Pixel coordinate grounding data
══════════════════════════════

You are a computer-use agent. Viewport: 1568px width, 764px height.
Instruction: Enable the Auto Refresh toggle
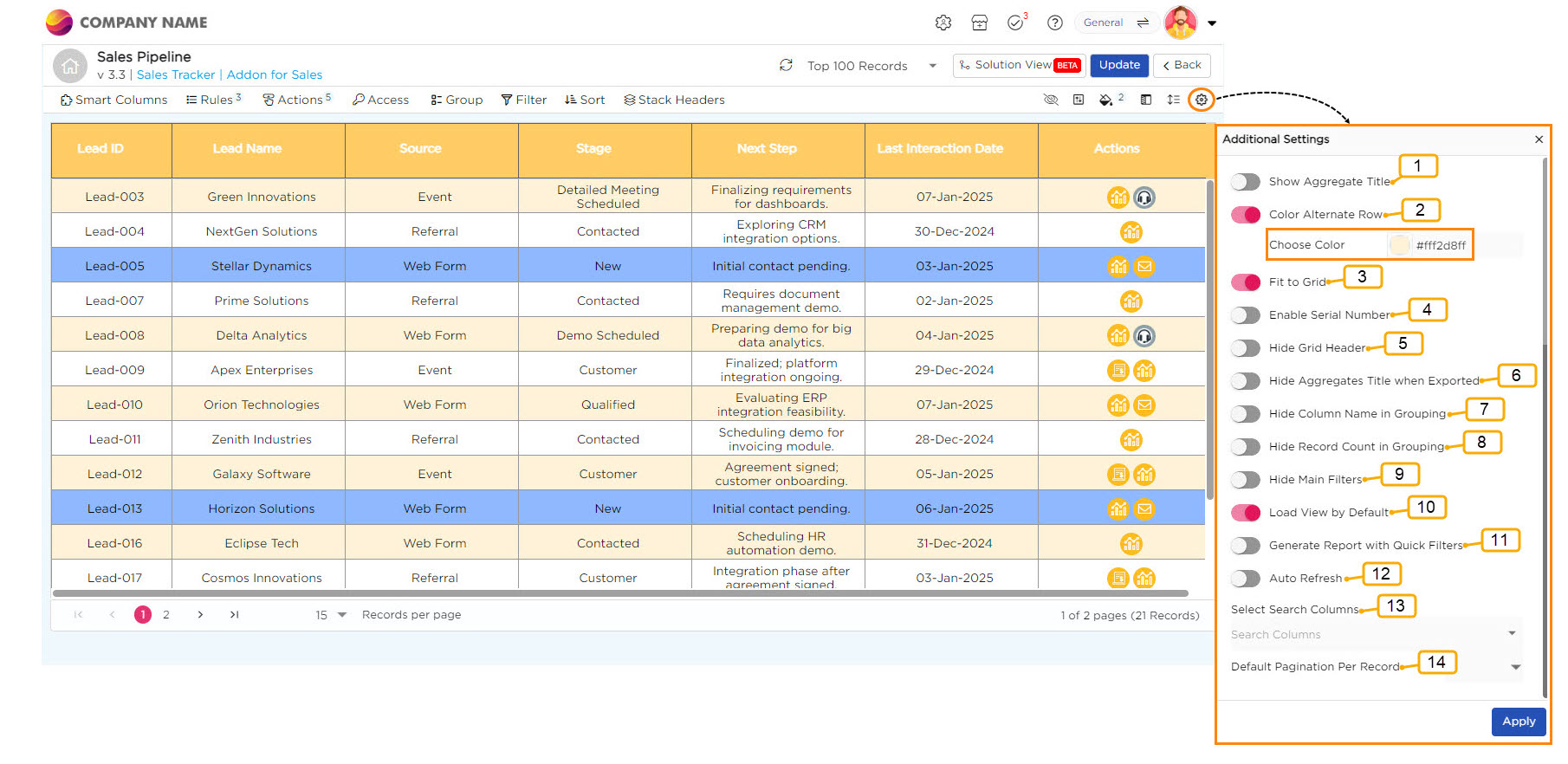coord(1246,579)

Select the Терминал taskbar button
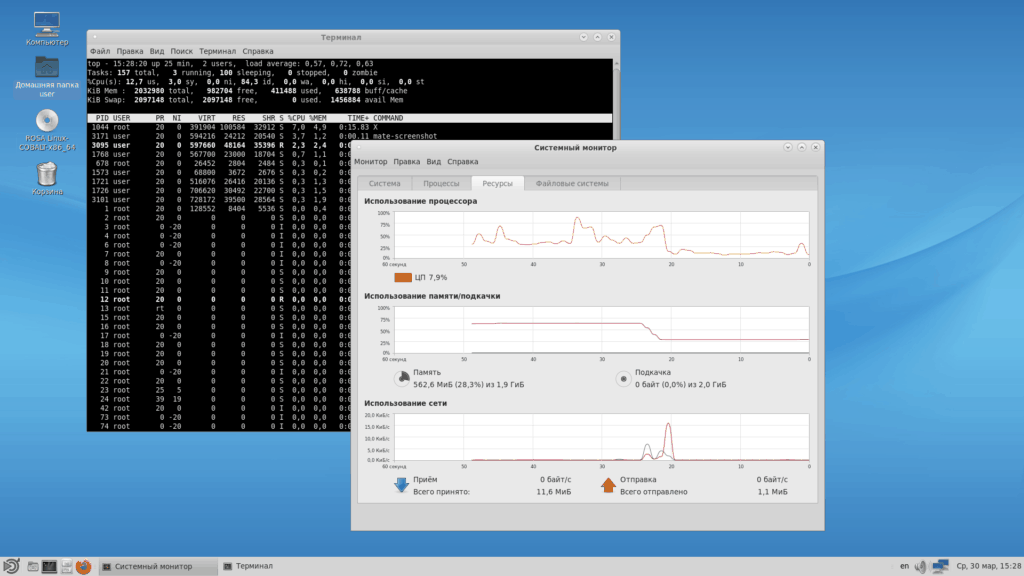252,566
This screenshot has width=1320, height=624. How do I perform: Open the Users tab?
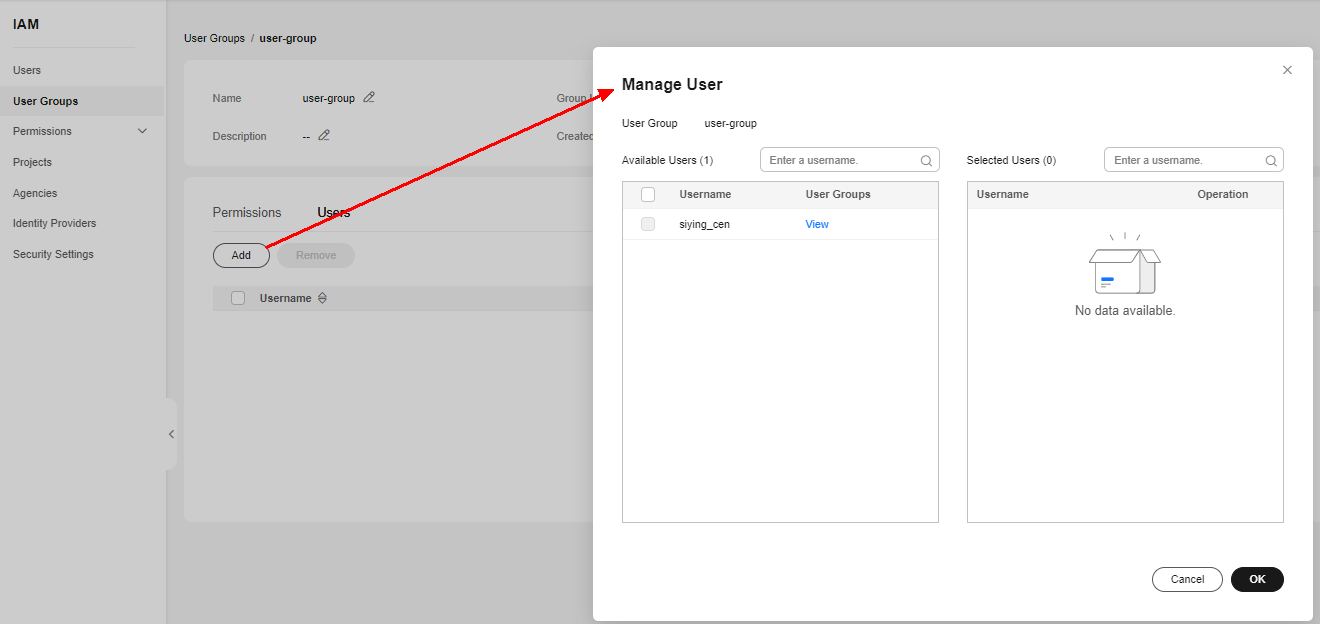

══════════════════════════════

§ **EXERCISE REQUIREMENTS**: Among the records above, which lines hold the word "width"? Copy each one.

§ **RESULT**:
You are a computer-use agent. Viewport: 1568px width, 764px height.
This screenshot has width=1320, height=624. How do I perform: Open the Users tab?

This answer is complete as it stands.